Frequently asked questions
Can I claim car wash on a novated lease?
Yes — car washing is a running cost that most major providers allow in your pre-tax budget. This includes automatic washes, hand washes, and interior vacuuming. More thorough detailing is also typically allowed. Budget a realistic amount based on how often you actually wash the car.
Can I expense tolls on a novated lease?
Yes. Toll charges (e-TAG, Linkt, E-Way etc.) are a legitimate running cost and can be salary sacrificed pre-tax. You'll typically need to submit your toll account statements to your provider for reimbursement from your running cost budget.
Can I include rego and insurance in a novated lease?
Yes, both are standard inclusions.
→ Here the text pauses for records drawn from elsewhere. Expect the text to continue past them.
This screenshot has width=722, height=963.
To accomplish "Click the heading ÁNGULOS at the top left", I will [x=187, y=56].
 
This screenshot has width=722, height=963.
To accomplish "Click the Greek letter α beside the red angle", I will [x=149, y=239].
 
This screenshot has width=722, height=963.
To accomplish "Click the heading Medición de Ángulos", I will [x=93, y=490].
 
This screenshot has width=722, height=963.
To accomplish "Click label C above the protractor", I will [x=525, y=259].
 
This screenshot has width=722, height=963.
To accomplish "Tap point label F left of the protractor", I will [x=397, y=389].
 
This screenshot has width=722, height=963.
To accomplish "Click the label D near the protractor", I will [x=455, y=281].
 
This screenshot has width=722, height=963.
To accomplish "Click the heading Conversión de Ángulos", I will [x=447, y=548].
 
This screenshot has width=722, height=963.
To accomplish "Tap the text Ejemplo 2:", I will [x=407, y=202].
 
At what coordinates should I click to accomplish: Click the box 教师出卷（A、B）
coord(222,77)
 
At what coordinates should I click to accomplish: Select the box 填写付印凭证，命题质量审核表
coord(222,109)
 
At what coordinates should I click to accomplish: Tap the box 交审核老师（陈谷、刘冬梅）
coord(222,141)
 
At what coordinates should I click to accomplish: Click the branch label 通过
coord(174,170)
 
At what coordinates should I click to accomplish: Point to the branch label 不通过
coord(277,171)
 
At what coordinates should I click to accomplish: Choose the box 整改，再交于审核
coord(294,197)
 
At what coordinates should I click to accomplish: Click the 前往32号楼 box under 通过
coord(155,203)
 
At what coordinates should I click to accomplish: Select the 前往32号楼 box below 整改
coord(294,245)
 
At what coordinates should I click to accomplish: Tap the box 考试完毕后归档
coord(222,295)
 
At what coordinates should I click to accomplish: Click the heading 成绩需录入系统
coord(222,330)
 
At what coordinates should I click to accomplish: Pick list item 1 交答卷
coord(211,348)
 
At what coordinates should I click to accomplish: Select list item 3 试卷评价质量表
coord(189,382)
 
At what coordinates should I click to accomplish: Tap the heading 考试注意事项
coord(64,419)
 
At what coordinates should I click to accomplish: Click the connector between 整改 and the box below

Registration (including CTP) and comprehensive car insurance can both be paid from your pre-tax running cost budget. Your provider will either pay these directly when they fall due, or reimburse you after you pay them.
What happens if I go over my running cost budget?
If you spend more than your budgeted running cost allowance, the excess is typically topped up from your post-tax salary or billed to you directly. Some providers allow you to adjust your budget mid-year — worth asking about this flexibility when comparing providers.
Can I change my running cost budget once the lease has started?
Most providers allow a budget review once per year or on request. If your circumstances change (e.g., you start driving more), contact your provider to adjust your estimate. Getting the estimate right from the start avoids both over- and under-spending.